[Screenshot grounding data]
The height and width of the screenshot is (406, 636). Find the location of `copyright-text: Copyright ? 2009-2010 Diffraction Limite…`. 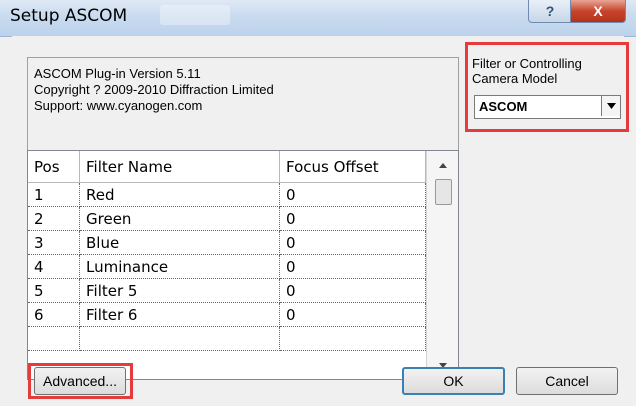

copyright-text: Copyright ? 2009-2010 Diffraction Limite… is located at coordinates (154, 90).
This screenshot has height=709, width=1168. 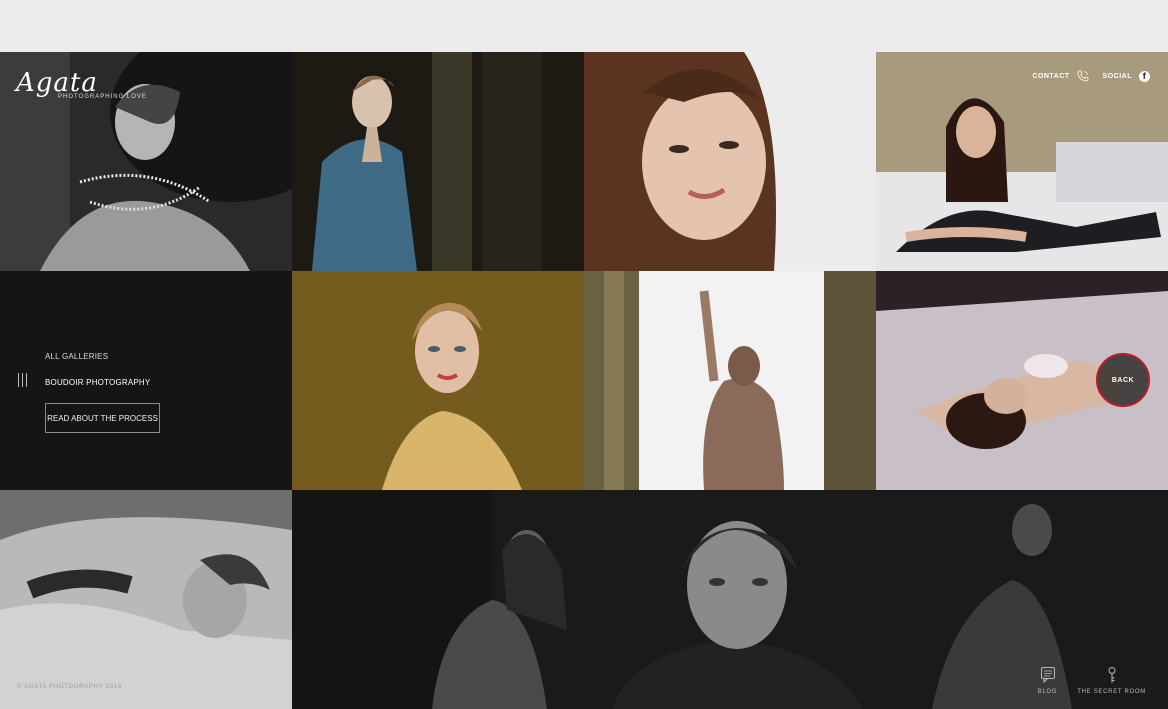 What do you see at coordinates (70, 687) in the screenshot?
I see `copyright-text: © AGATA PHOTOGRAPHY 2016` at bounding box center [70, 687].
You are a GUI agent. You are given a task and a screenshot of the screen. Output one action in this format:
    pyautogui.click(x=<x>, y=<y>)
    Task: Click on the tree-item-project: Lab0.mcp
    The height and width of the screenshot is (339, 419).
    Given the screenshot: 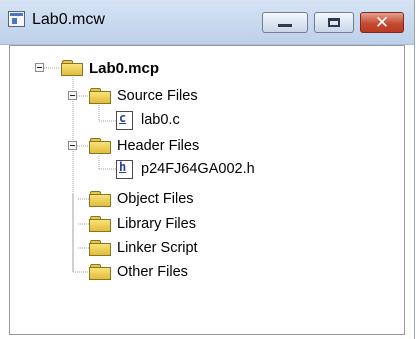 What is the action you would take?
    pyautogui.click(x=110, y=68)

Your task
Present the lines from the start of the items through the line that contains "copyright-text: Copyright ? 2009-2010 Diffraction Limite… is" as a Markdown table with the columns No. and Line, skipping blank lines. Leave the pictures out.

Solution to this problem
| No. | Line |
|---|---|
| 1 | The height and width of the screenshot is (406, 636). Find the location of `copyright-text: Copyright ? 2009-2010 Diffraction Limite…`.  |
| 2 | copyright-text: Copyright ? 2009-2010 Diffraction Limite… is located at coordinates (154, 90). |